Robert Strock: (23:09)
Yeah. And this is so common. And I wanna relate specifically to the text you just got. It’s like, I feel it insecure, and I feel pulled, and that’s really strong and that’s a sign of wanting to be helpful. That’s a good part of me. And I need to have that be in balance, let this podcast finish. Not let the pull completely dominate my mind, like you’re not. And recognize the goodness in the wanting to give, especially when it’s balanced. So, it’s so important that we all, when we feel our vulnerability, that we look at that question, “How do I best take care of it?” Well, part of how you best take care of this pull is you recognize this is a very loving part of me. And yes, of course, you’re gonna want to be cared for in a mutuality as well.

Robert Strock: (24:08)
You know, a dumb person might say you have strings attached, as if there’s some kind of unconditional human being that that just wants to give and doesn’t ever wanna receive, which is epitome of unhealthy. But you’re now aware that yeah, you still wanna give, and it’s a goodness. And you also wanna have a mutual relationship, as you have developed with your daughter-in-law, as you have had conversations, as you have expressed more of your needs.

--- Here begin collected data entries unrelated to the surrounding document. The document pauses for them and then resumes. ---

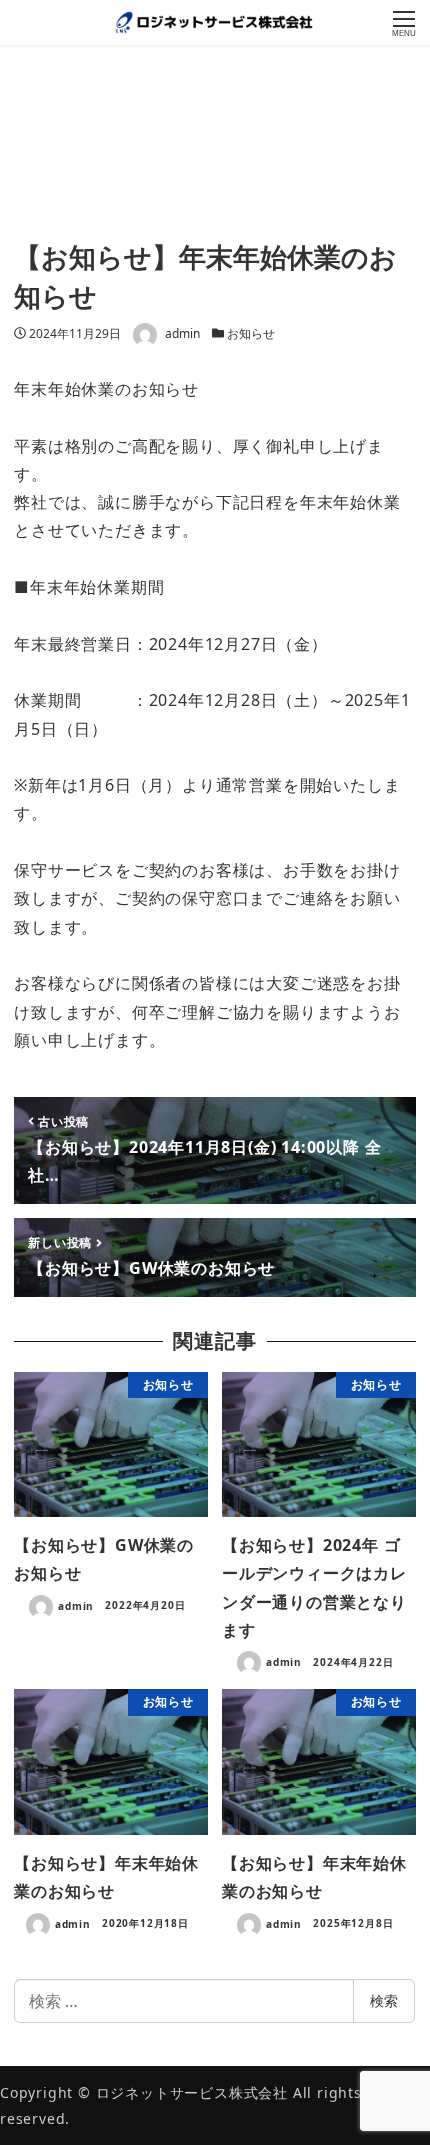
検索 (384, 2000)
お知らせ (251, 333)
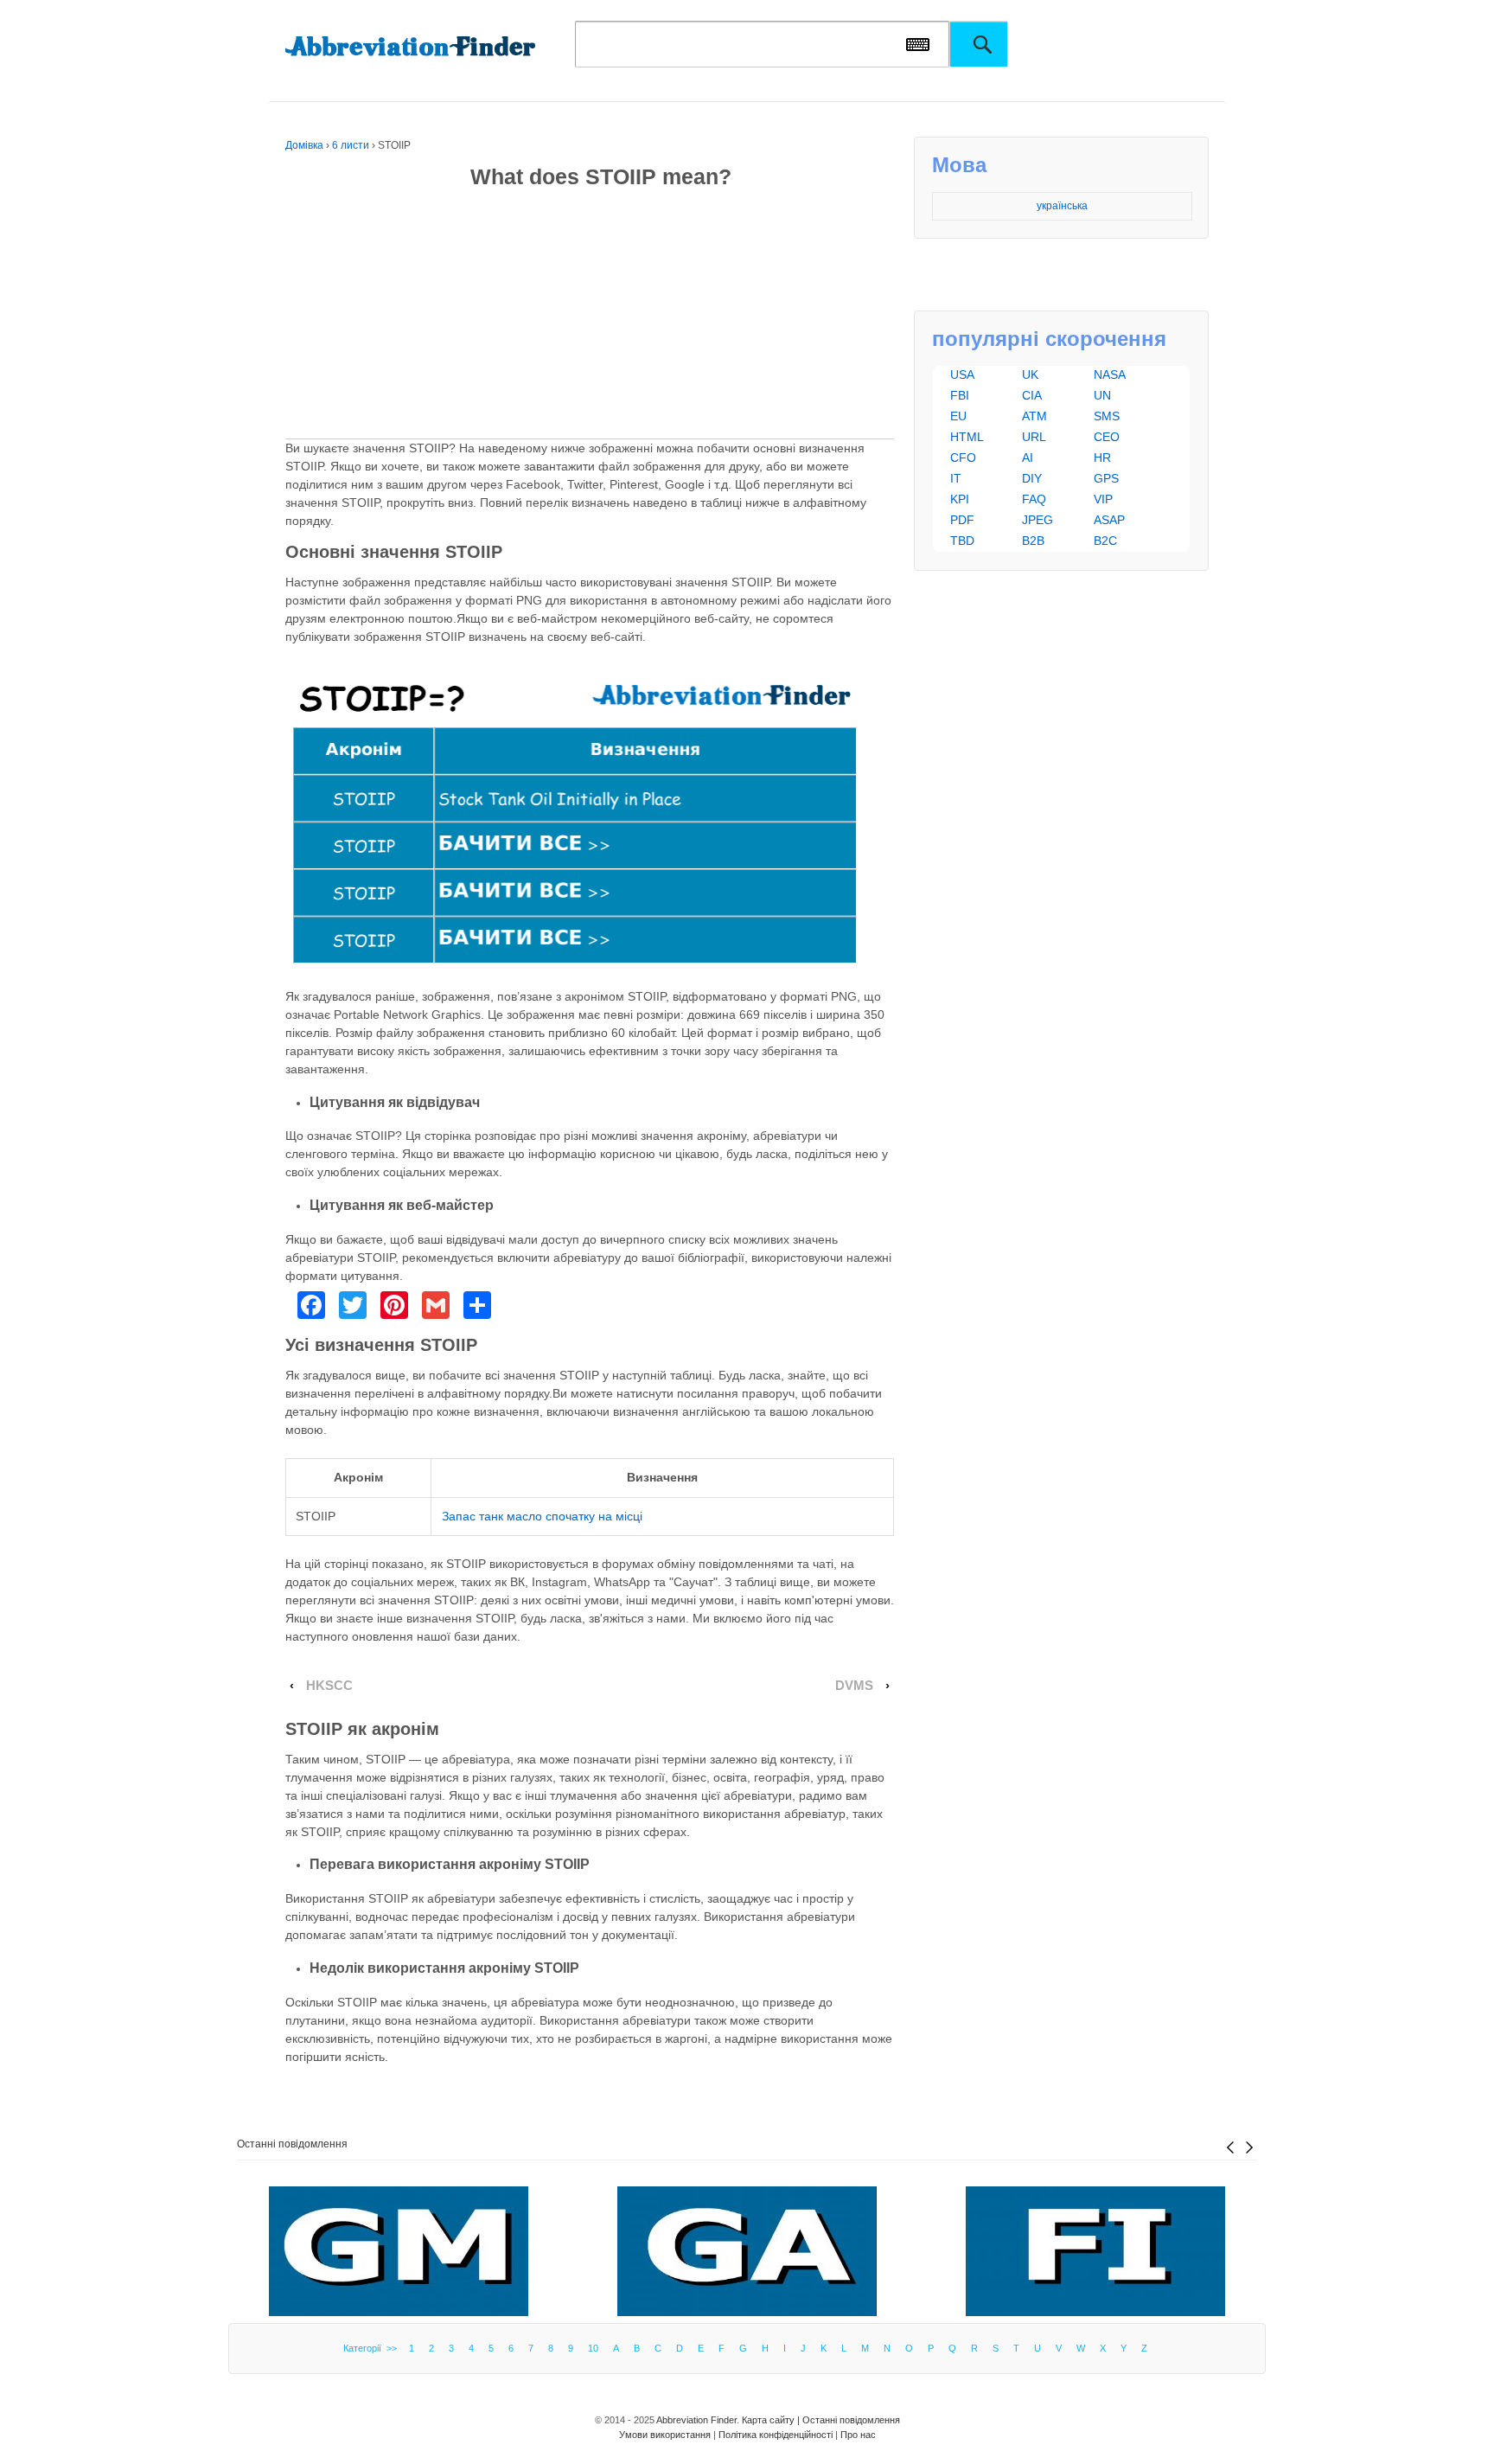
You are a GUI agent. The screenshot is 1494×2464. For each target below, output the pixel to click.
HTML (967, 437)
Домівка (304, 145)
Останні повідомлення (292, 2144)
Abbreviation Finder (696, 2420)
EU (958, 416)
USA (962, 374)
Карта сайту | (772, 2420)
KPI (959, 499)
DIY (1032, 478)
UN (1102, 395)
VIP (1103, 499)
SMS (1107, 416)
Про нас (858, 2434)
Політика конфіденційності (775, 2434)
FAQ (1034, 499)
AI (1027, 457)
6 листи (350, 145)
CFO (963, 457)
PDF (962, 520)
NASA (1110, 374)
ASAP (1109, 520)
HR (1102, 457)
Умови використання (665, 2434)
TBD (962, 540)
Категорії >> (372, 2348)
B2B (1033, 540)
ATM (1034, 416)
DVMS (854, 1686)
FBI (959, 395)
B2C (1105, 540)
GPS (1106, 478)
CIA (1032, 395)
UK (1030, 374)
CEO (1107, 437)
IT (955, 478)
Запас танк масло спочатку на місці (542, 1516)
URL (1034, 437)
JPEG (1037, 520)
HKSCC (329, 1686)
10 (593, 2348)
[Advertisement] (589, 317)
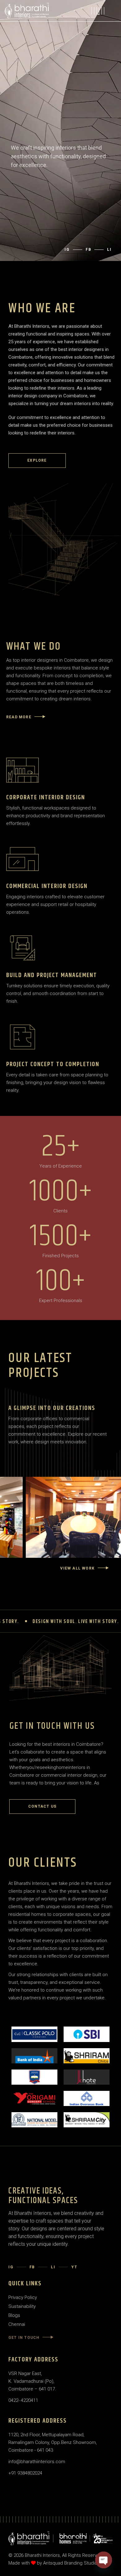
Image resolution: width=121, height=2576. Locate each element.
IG (11, 2267)
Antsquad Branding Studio (70, 2563)
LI (53, 2267)
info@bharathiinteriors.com (36, 2461)
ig (67, 249)
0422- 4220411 (23, 2400)
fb (89, 249)
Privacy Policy (22, 2297)
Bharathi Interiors (42, 2555)
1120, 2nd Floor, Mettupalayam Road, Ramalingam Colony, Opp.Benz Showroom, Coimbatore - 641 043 (52, 2442)
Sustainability (22, 2306)
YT (74, 2267)
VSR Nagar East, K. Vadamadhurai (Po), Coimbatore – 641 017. (32, 2381)
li (109, 249)
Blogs (14, 2315)
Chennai (16, 2324)
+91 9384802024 (25, 2473)
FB (32, 2267)
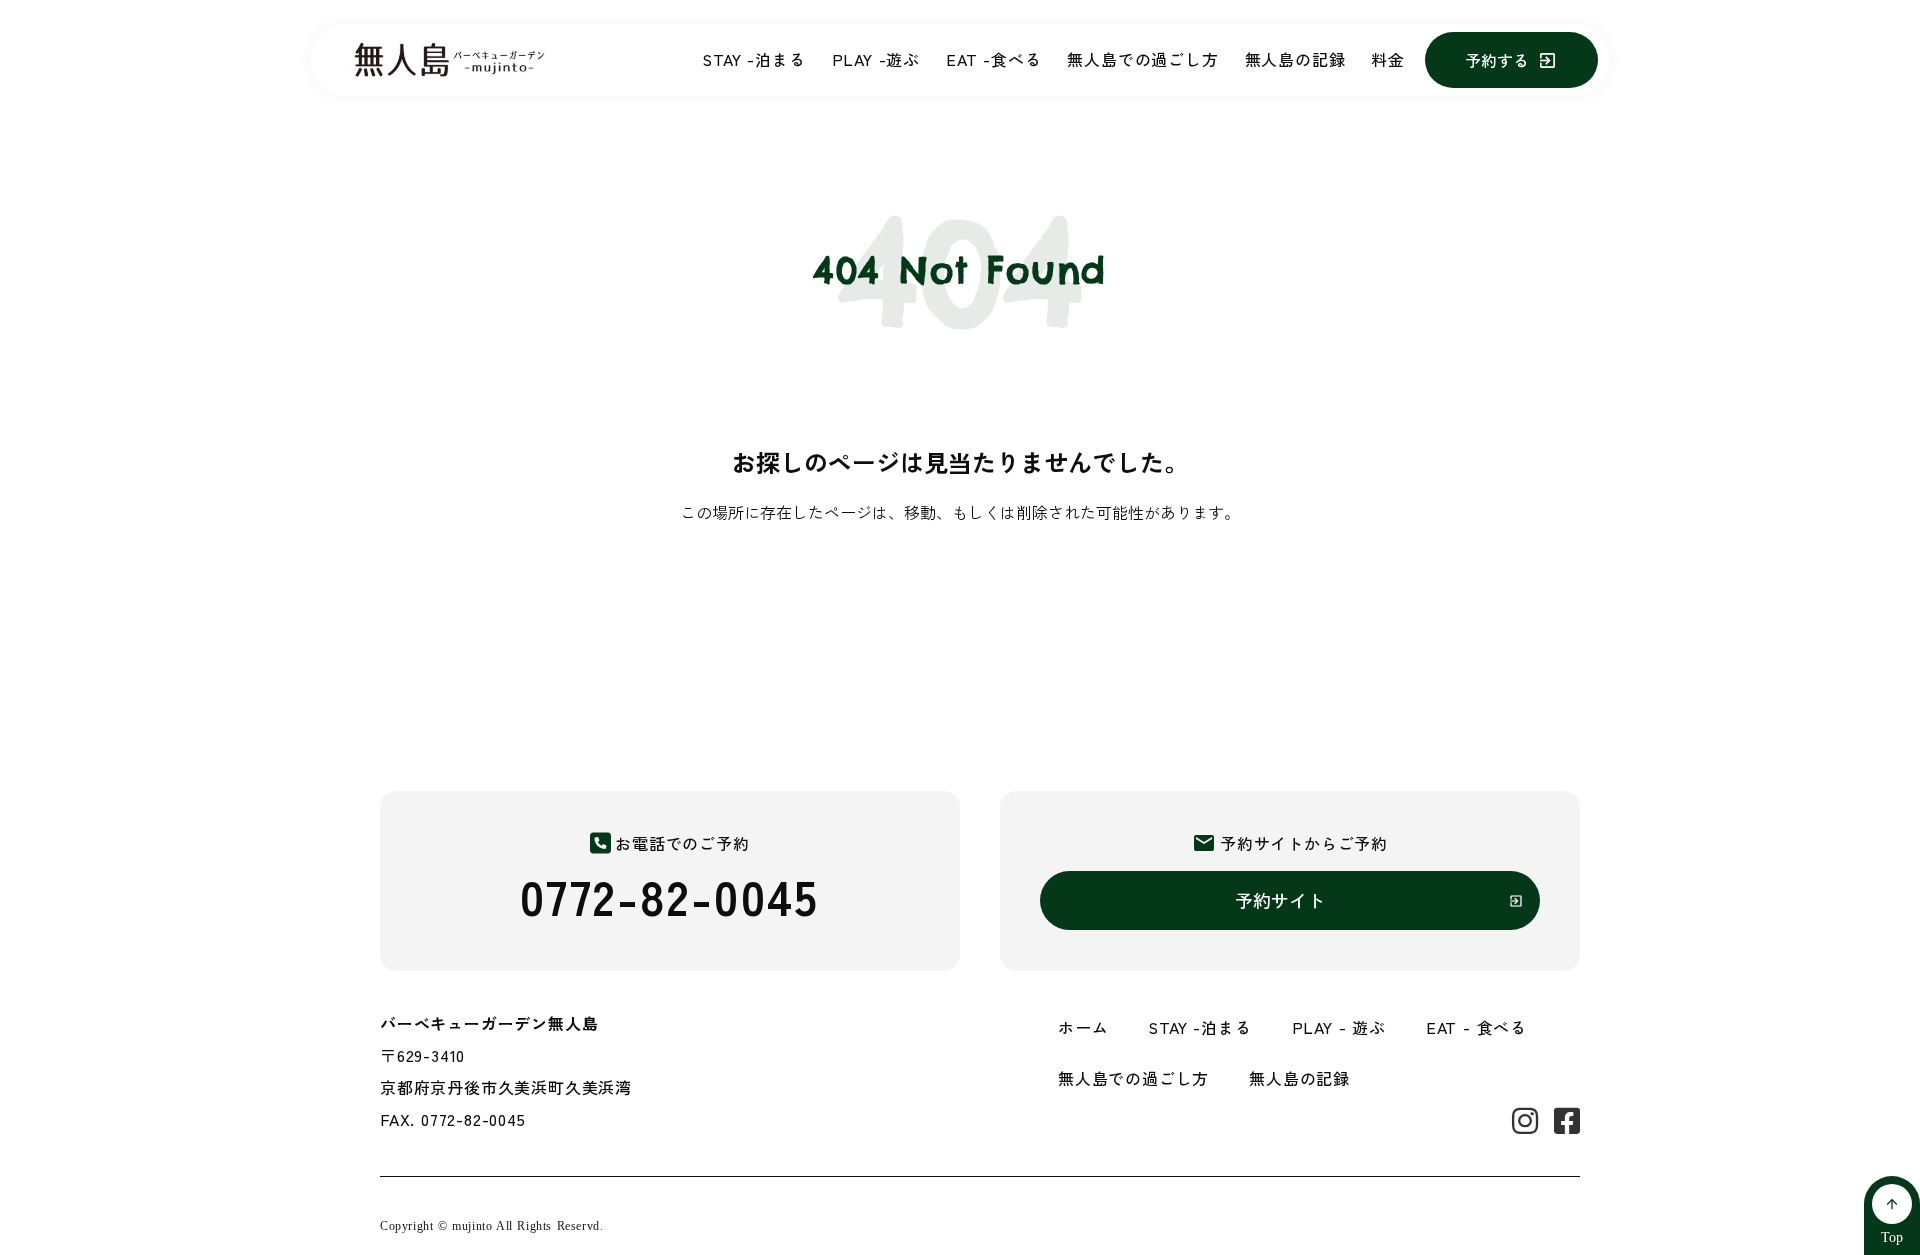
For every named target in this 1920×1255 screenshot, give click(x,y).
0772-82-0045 (670, 895)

And for again, those of you that are listening very carefully, you’ll see that the tendency, if you’re suffering from this type of insecurity, is to let it take you over, but then you stop and say, how do I best take care of, and really in this case, everyone, how do I take care of Robert, because I’m on his podcast, how do I take care of her because I can’t afford to go on too long because I am a key medical advocate and I know more than the other people involved.

Robert Strock: (25:07)
And how do I appreciate the goodness of my insecurity? So hopefully as you are in your form of insecurity, the first impulse is to say yes to it, is to say it’s vulnerable and I can ally with it to be saying, how do I care for it? And how do I care for myself? And how do I care for the other? How do I find a balance? So thank you for your attention again, and hope you’ll continue to join us. I think we’re gonna do another one on insecurity as well.